En vérité, quand on sort des sentiers battus des analyses au jour le jour, on s’aperçoit que derrière la divergence sur le calendrier de ‘’sortie de crise’’, sommeillent bien sûr des intérêts politiques. Mais là où ça se complique dans une situation à caractère révolutionnaire, c’est quand les divergences politiques ont des liens avec le temps, un problème philosophique s’il en est. Le rapport au temps (1) conditionne en effet la nature des solutions proposées et donne une idée du rôle et du statut dévolus aux citoyens dans la construction politique. Ainsi, aller directement aux élections c’est non seulement faire fi des problèmes techniques et fait agir dans la précipitation pour favoriser ou fermer les yeux sur la fraude. Mais aussi pour ne pas associer le mouvement populaire à une échéance politique capitale pour le sort du pays. Elire dans pareille condition un président qui serait légitime en gouvernant avec une constitution dont on connait les limites criardes depuis la démission de l’ex-président, n’est pas une manière pour redonner confiance au peuple.  Il ne s’agit pas de douter de la bonne volonté des uns et des autres de vouloir sortir de la crise, ni de revendiquer pour soi un brevet de patriotisme.
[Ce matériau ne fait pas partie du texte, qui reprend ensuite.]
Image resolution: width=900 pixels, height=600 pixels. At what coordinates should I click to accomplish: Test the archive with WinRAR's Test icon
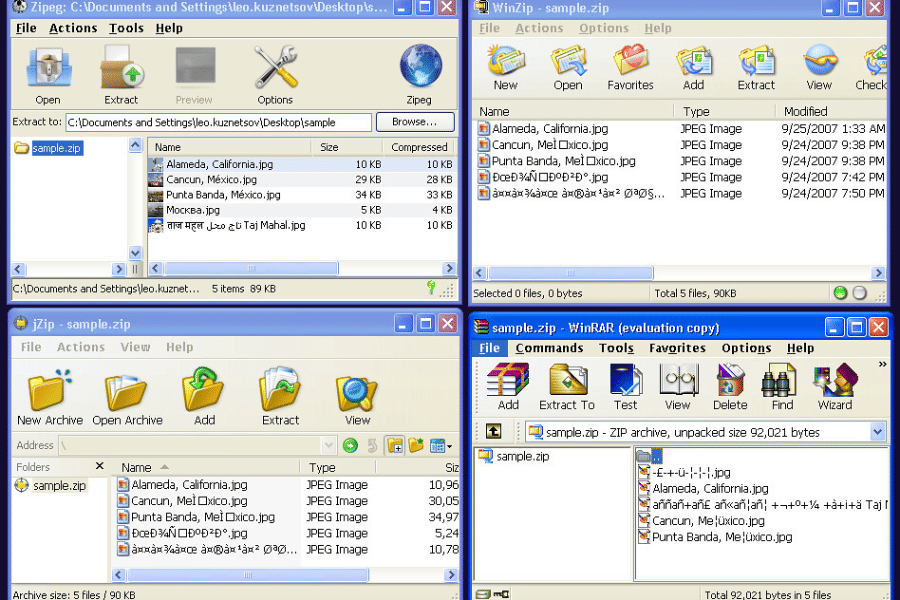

C’est simplement faire remarquer que les bons sentiments n’ont jamais été aptes à résoudre les problèmes de nature politique. D’autant que le champ de bataille est rudement compliqué et les adversaires nombreux. Pour toutes les raisons énumérées dans des contributions des citoyens, la transition apparait comme une nécessité. Durant cette période, surgissent à la surface de la société le lourd héritage de l’histoire et les facteurs inconnus des lendemains par essence imprévisibles.

Pour invisible et silencieux qu’il soit, le temps historique de chaque société impose ses lois et toute société qui a fait un saut qualitatif a dû s’adapter à son horloge. C’est pourquoi se donner du temps s’avère un passage obligé pour commencer à jeter les bases d’une réflexion sur des problèmes aigus qui agitent la société. Qu’on cesse donc de ‘’stocker’’ la poussière sous le tapis. On peut regretter que dans les rencontres de partis politiques et de groupes de la société civile, les questions de l’égalité hommes/femmes, celui de l’école à construire débarrassée du charlatanisme et des morales bigotes, de la culture, des langues, de la religion et de la liberté des croyances, toutes ces questions ne sont pas mentionnées ou bien seulement par des sous-entendus avec des mots de la bonne et vieille langue de bois.

Je terminerai par un thème absent, celui de l’économie. Le peu d’échos qui me sont parvenus font la part belle l’économie libérale. Ceux qui vivent dans le temple du capitalisme savent que ladite économie est vigoureusement mise en cause, parfois par des Prix Nobel de l’économie politique. Reconnaître la puissance de l’économie capitaliste mondialisée n’autorise pas à appliquer mécaniquement des dogmes comme celui de la rigueur budgétaire ou bien étaler des préjugés contre les classes populaires vivant de l’assistanat (2). Non, le désastre de l’économie du pays est le fruit empoisonné d’une politique globale et non de quelque déficit budgétaire ni du poids de l’assistanat. Il faut chercher ailleurs les responsables, celles des politiques et des familles voracement insatiables qui piochaient dans les caisses du trésor public.

Aux propos caducs de certains économistes et aux apprentis entrepreneurs, je préfère le cri ‘’Klitou labled ya sarakine. Il fait mieux comprendre le bruissement des entrailles de la société que la litanie des platitudes ‘’théories’’ économiques qui étalent leurs inaptitudes au moment où le chantre de l’économie libérale se barricader derrière sa forteresse et se voit donner des leçons de la liberté de commerce par la Chine communiste. Ô les paradoxes qui échappent aux limiers qui préfèrent s’acharner pour dépister les ‘’assistés’’ sans défense.

Ali Akika.

Notes

(1)  La réflexion et la place du temps, on les retrouve dans toutes les activités de production des richesses matérielles et dans toutes les œuvres de l’esprit, comme l’art de la guerre, de la musique, de la littérature, du cinéma etc….

(2) Les notions de déficit budgétaire et de l’assistanat ont été des entendues lors de la rencontre organisée par le journal  »Le Monde ».